EXERCISE OBJECTIVE: The range to repeat runs from the line with "in the headline" to the last line below, both ends included; give it exactly and without pictures.

PROVIDED DATA:
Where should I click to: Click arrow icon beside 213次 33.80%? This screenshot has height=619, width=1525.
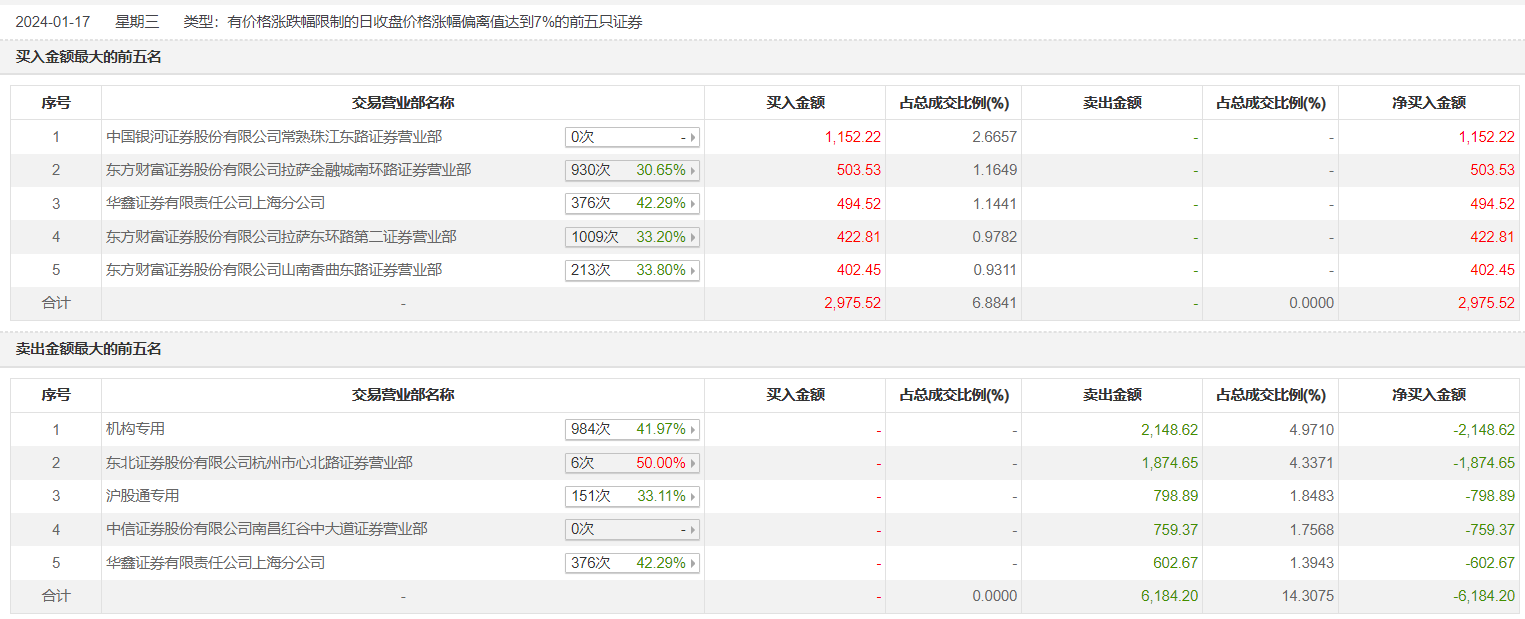point(693,271)
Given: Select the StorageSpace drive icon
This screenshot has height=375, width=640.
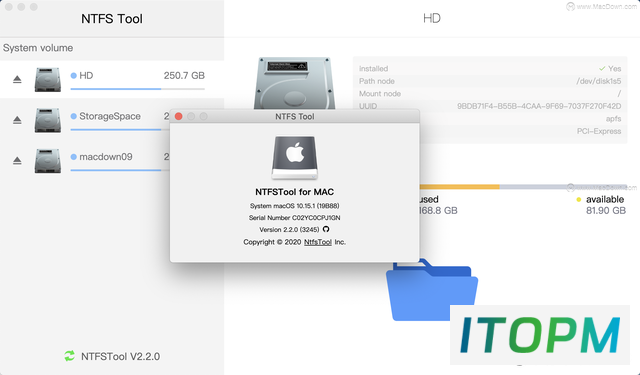Looking at the screenshot, I should pos(48,120).
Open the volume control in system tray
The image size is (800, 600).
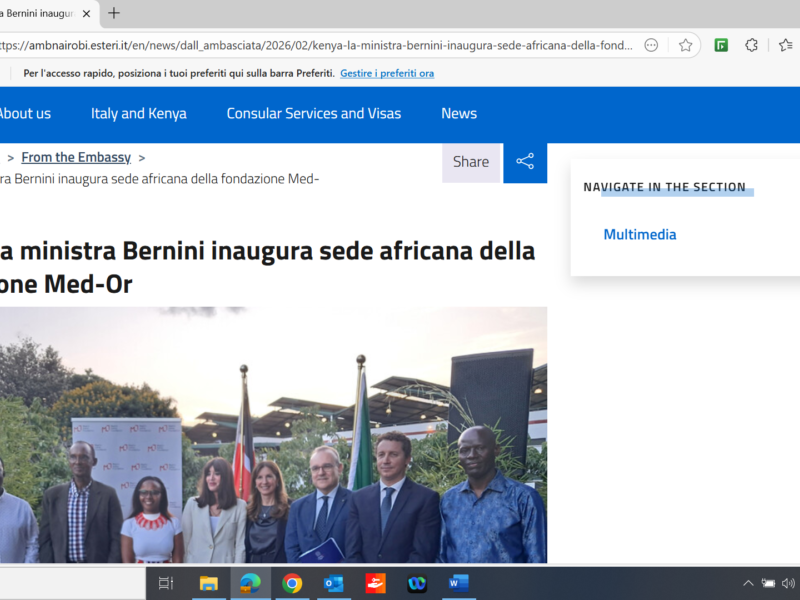[790, 582]
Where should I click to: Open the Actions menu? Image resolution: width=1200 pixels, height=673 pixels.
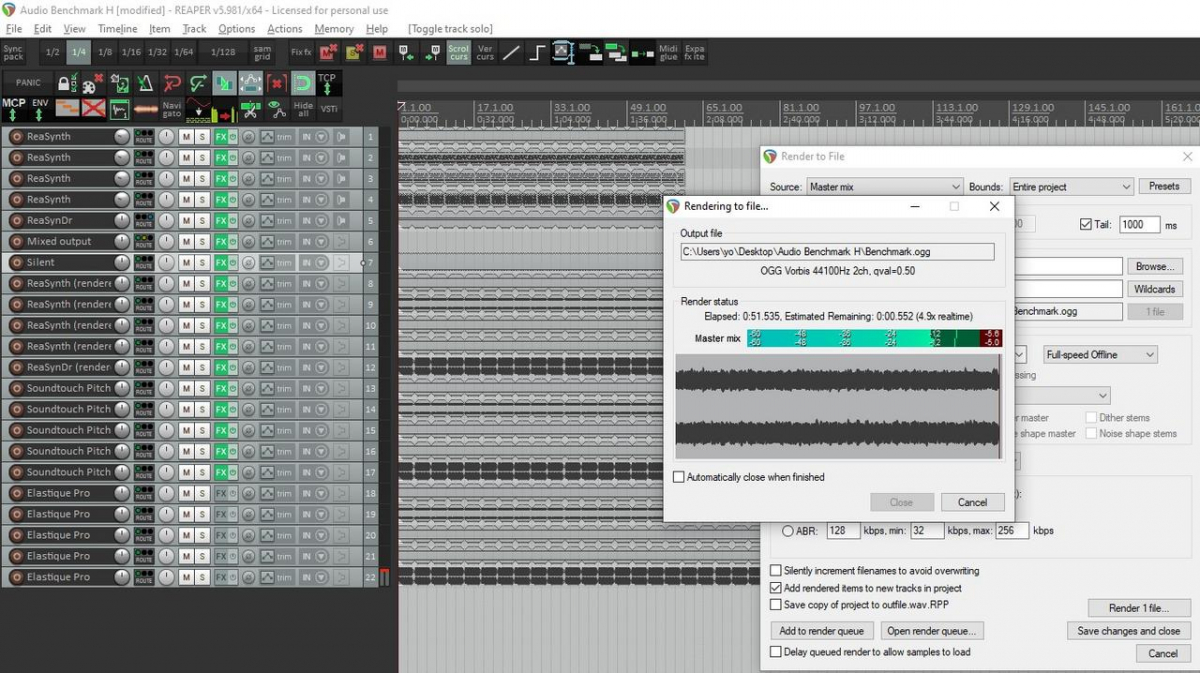pyautogui.click(x=284, y=29)
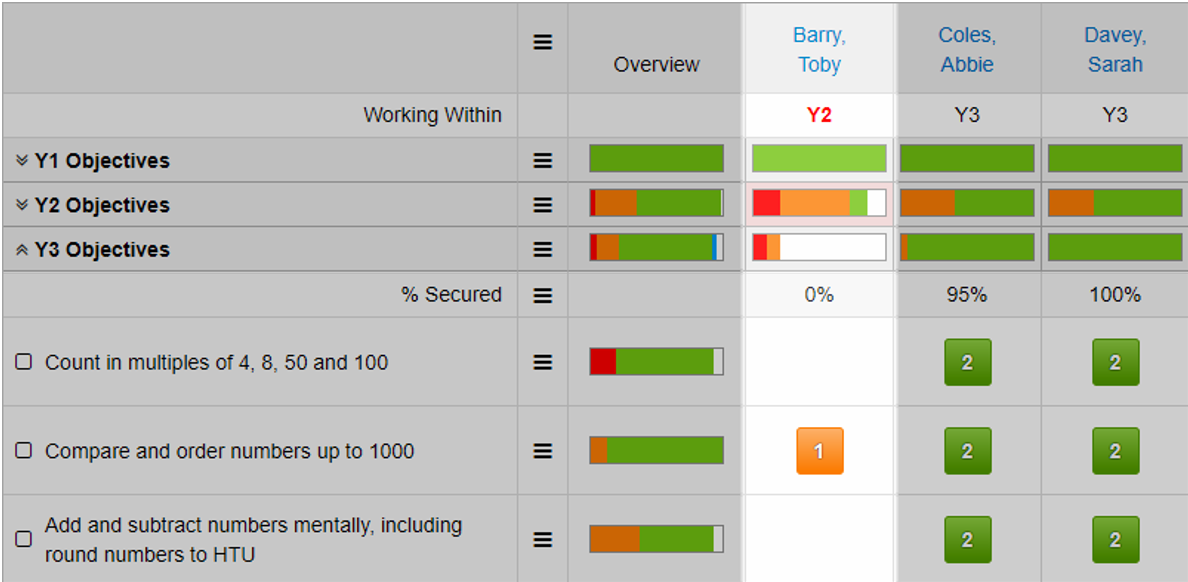Tick the Count in multiples of 4, 8, 50 checkbox

pos(24,362)
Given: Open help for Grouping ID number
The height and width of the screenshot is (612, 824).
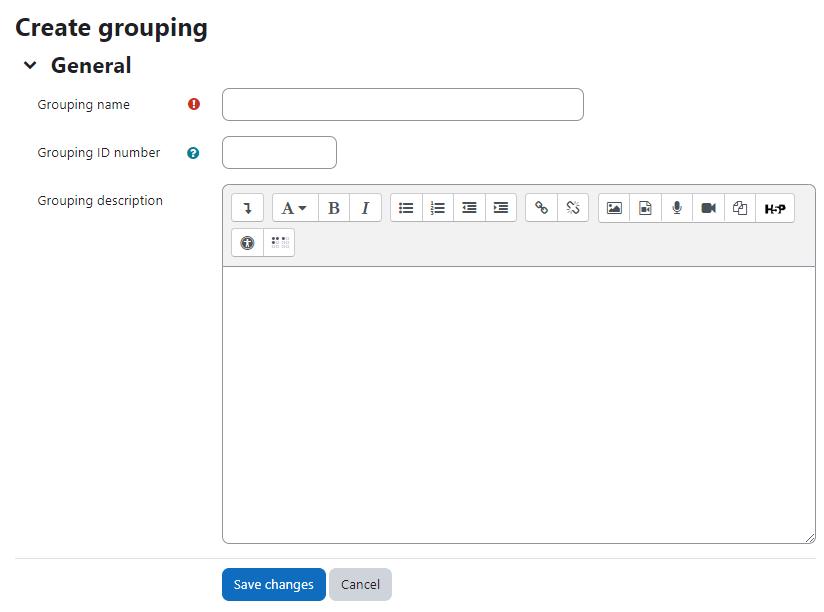Looking at the screenshot, I should (193, 153).
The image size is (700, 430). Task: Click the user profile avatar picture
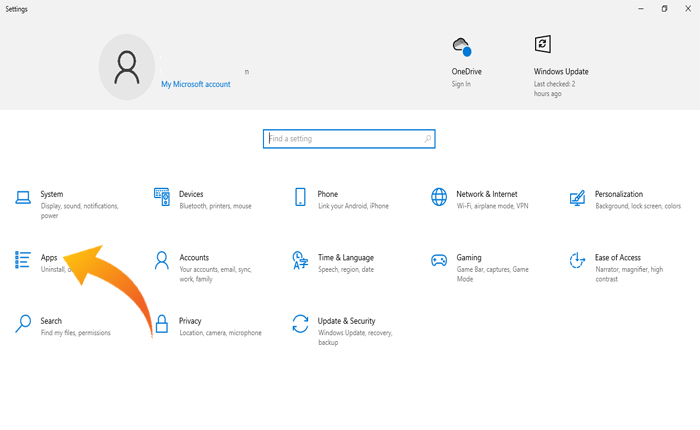pos(127,67)
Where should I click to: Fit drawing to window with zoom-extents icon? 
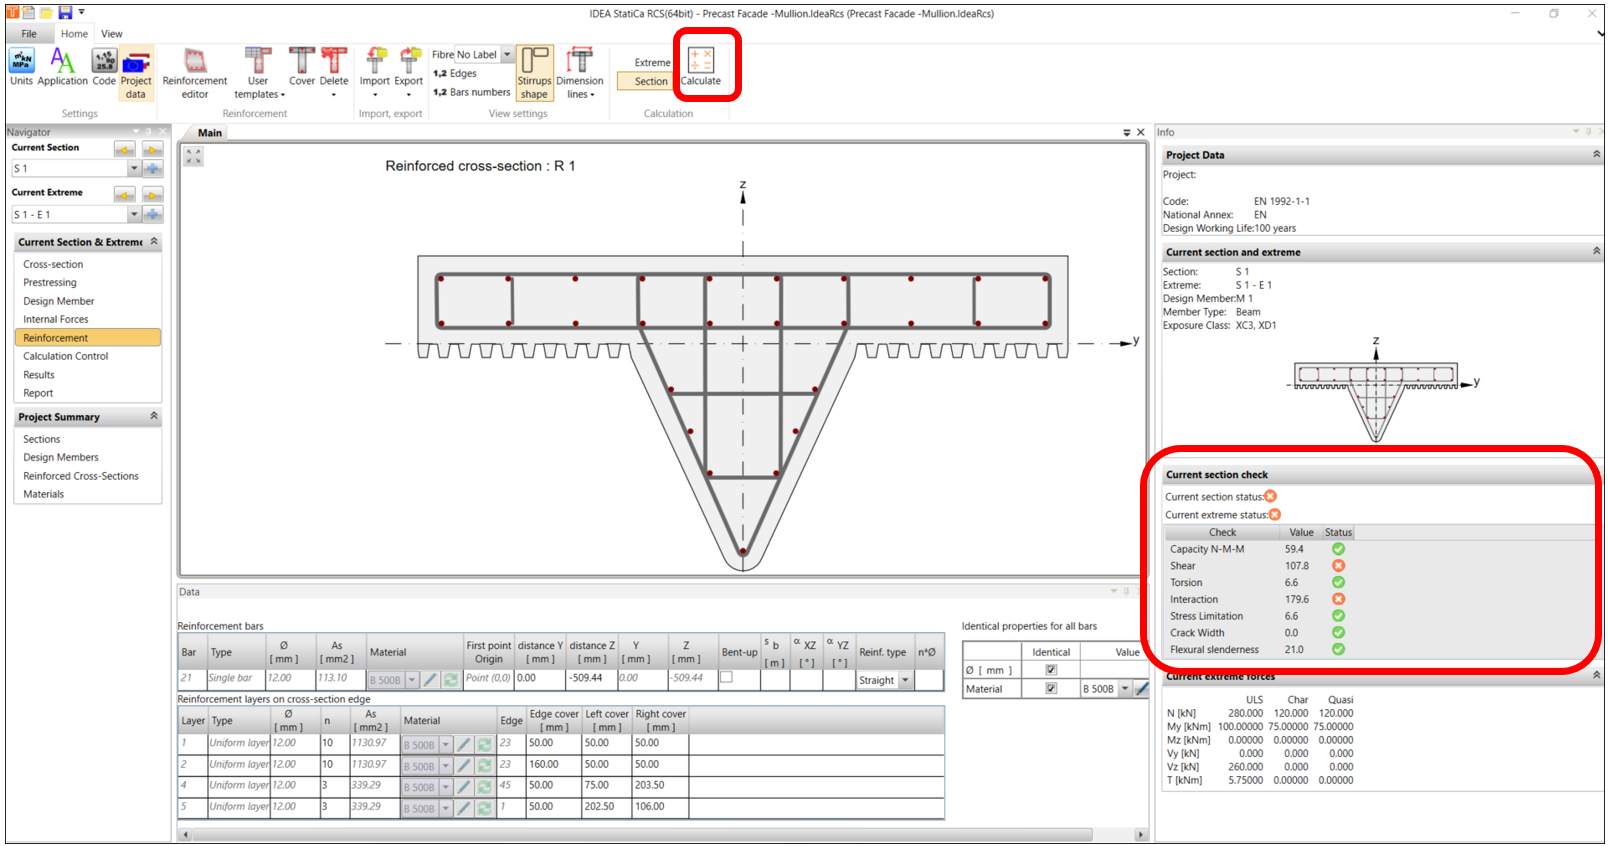[x=193, y=156]
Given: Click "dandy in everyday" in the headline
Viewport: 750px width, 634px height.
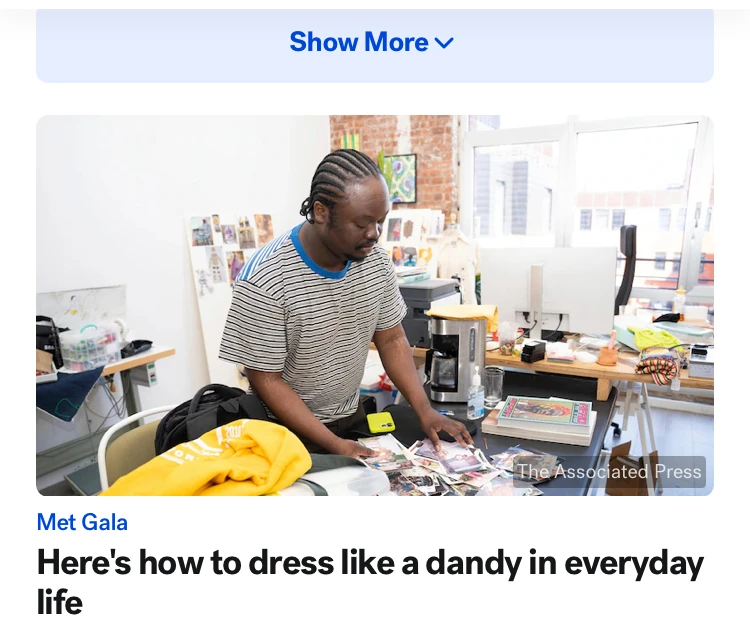Looking at the screenshot, I should (x=564, y=563).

EXERCISE RESULT:
Given: Click "dandy in everyday" in the headline
Viewport: 750px width, 634px height.
Looking at the screenshot, I should (x=564, y=563).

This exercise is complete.